We say at a both where I faced both my parents.

"How was your day sweetie?" asked my mother opening up her menu.

"Just like the last two weeks" I said opening my menu too.

"Could you at least pretend to not hate us right now it's your fathers last dinner with us. His flight leaves about 3:30 tomorrow afternoon. then who knows when well see him again!" whisper shouted my mother dropping her fake smile then calming returning to her menu.

"It was fine mom thanks for asking" I said again fake smiling at the end. my mother seemed more pleased.

"Can it start you off with some drinks?" asked the waitress.

"A diet coke"

"Same as him"

"A water"

After about 30 minutes we had ordered and our food was arriving. My mother and father were making small talk about the weather and he asked her how work was and she said it was fine, like they have the for the last two weeks every night.

"Hey mom have you heard anything on Tyler?" I asked awkwardly interrupting our conversation.

"Now Abby we tal-".

"No. I know I can't see him but can I at lest know if he's out of the coma yet?" I asked a little to harshly.

"Yes he got out of the coma a day or two ago. We haven't figured out a trial date but once he is fully recovered he will be put in jail until gone to court and then given his time" said my mother swirling her pasta around her fork.
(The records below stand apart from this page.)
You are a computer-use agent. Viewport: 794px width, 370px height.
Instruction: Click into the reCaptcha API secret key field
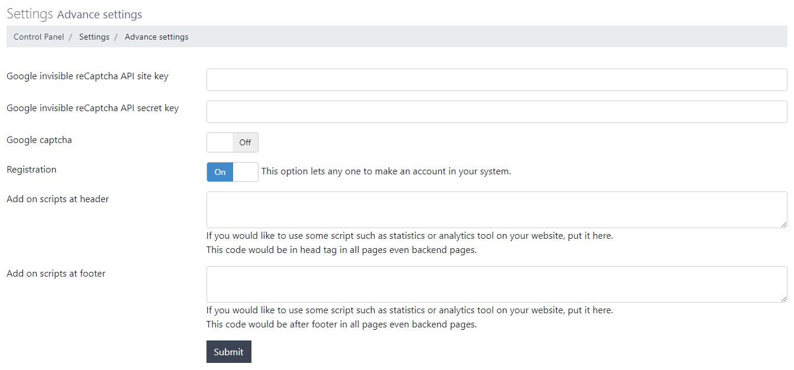pyautogui.click(x=496, y=112)
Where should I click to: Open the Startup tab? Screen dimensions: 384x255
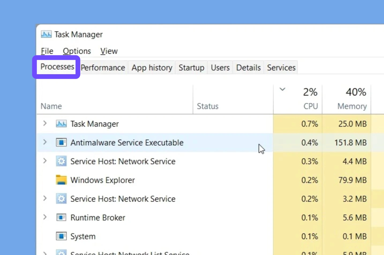pos(191,68)
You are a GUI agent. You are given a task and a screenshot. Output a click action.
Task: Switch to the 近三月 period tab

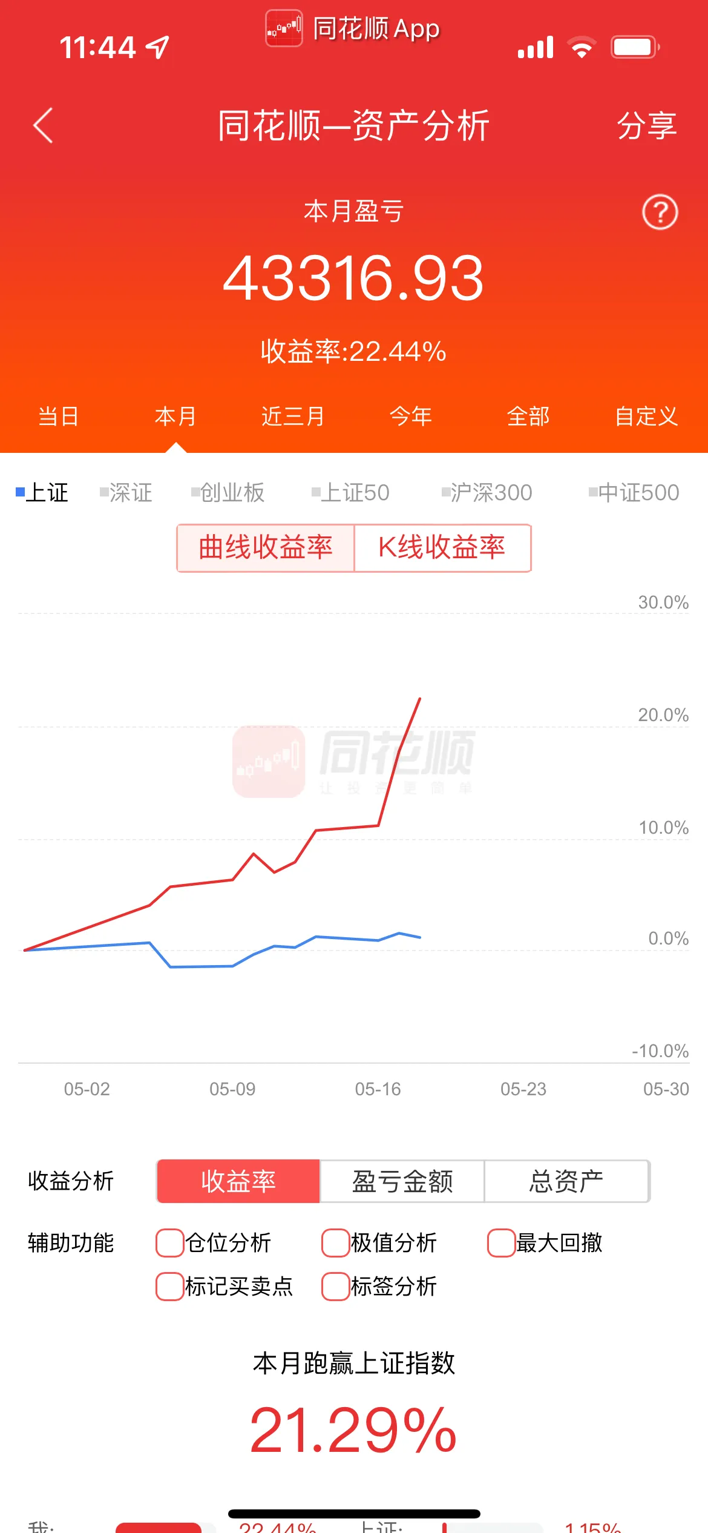293,417
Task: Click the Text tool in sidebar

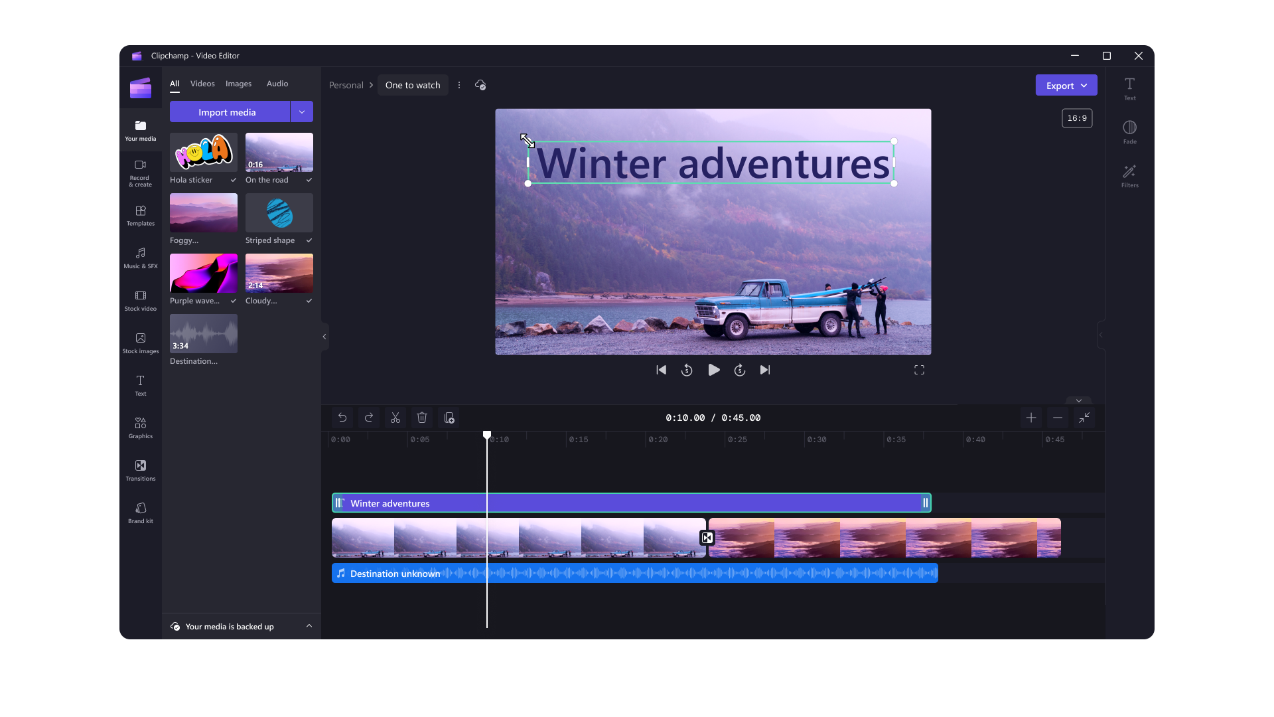Action: tap(140, 385)
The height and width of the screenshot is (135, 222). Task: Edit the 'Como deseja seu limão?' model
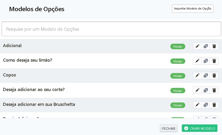[x=197, y=61]
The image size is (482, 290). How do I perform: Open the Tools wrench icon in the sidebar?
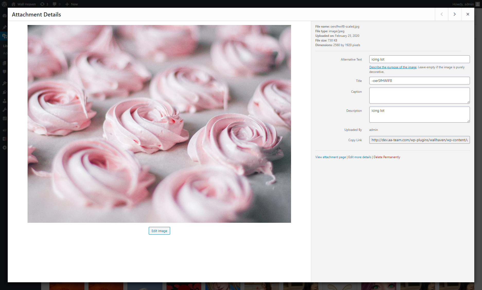click(x=4, y=110)
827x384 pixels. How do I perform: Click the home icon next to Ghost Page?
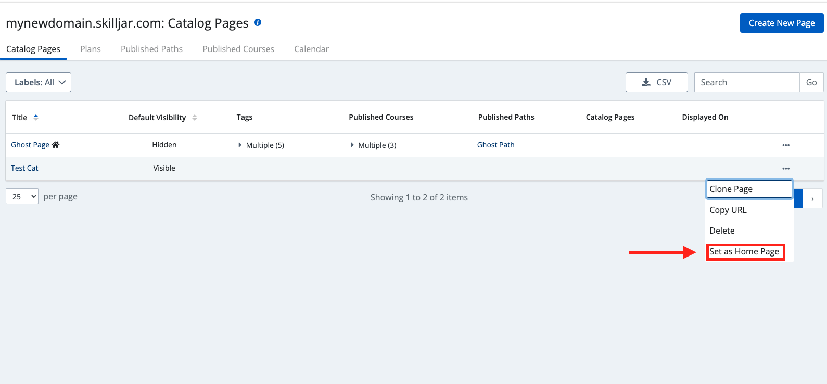click(56, 145)
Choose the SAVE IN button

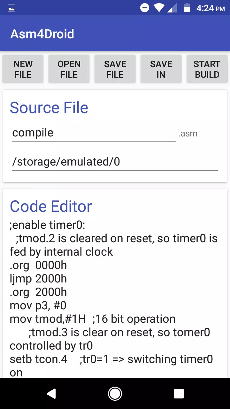click(x=161, y=69)
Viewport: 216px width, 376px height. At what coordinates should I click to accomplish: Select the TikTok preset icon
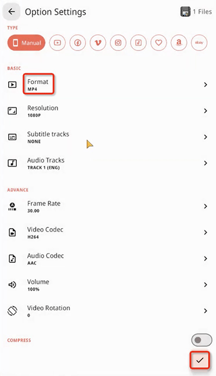[x=138, y=43]
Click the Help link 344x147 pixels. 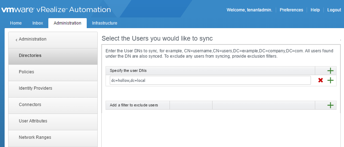[x=315, y=10]
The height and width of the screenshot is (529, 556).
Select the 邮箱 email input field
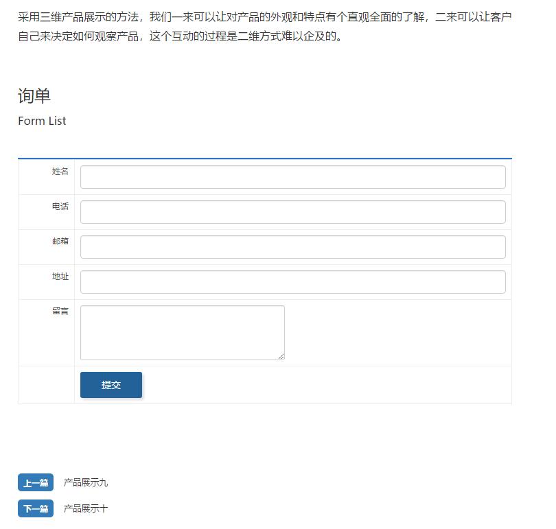(292, 247)
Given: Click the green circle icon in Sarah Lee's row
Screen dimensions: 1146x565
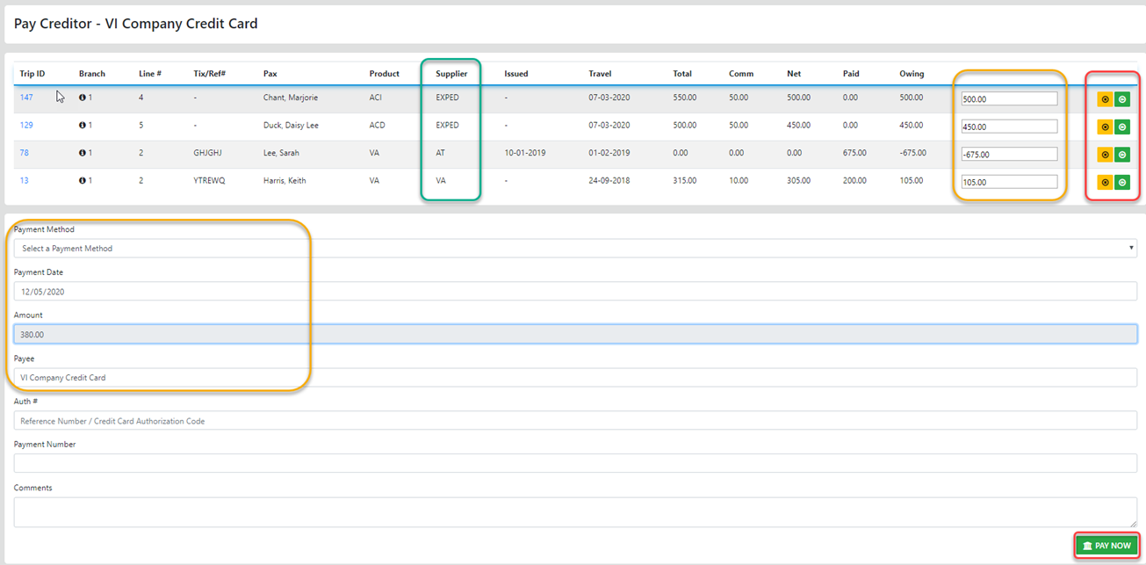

"Excuse me" I said standing up and heading to the ladies room. I felt like puking or screaming or crying, I didn't know.

Tyler's P.O.V

The do core thinks 2 days till release, the nurse thinks 3 days, my mother thinks a week, I think an hour. It sucks sitting here trapped up in this hospital. Even though I would probably rather be behind a closed curtain then behind bars. Actually I would rather be behind the curtains in my room. the curtains that when I opened then they revealed the must beautiful girl staring back. But that was over and I see no point in living. My mother is all alone. My dad disappeared since the ambush. Jenny is gone. Apparently when I was out in the coma my dad discuses he was going to sell jenny and get out of the country with the money he would of collected. I don't know where she was going where he would have collected enough money to leave the country. But part of me doesn't want to know. I didn't an get to say goodbye. But not only to Jenny but to Abby. Brenda is still in a coma and not doing any better than before. I just have no reason to live. But I cling onto the hope that I'll see Abby again or I won't go to prison that long and I can see her still. But in the back of my brain I know it will never happen.

"Mr. Smith"

"Yes doctor William"

"I have seen full signs of improvement on your last blood test and MRI"

"I feel as almost you could be leased today"

"As in right now"

"As in right now" repeated the doctor smiling. Shortly after two nurses walked in and unhooked my IV and supplied me with the clothes I was in before. They left me to change as my mother went to go sign me out. About a half hour later I was home. The house felt so empty. Without my drunk dad staggering up the steps. Without Jenny's soft giggle from the other side of the wall as she stayed up chatting with her friends on the phone. Just me and my quiet as a a mouse mother. soon I focused on the rhythm of me heart and feel asleep.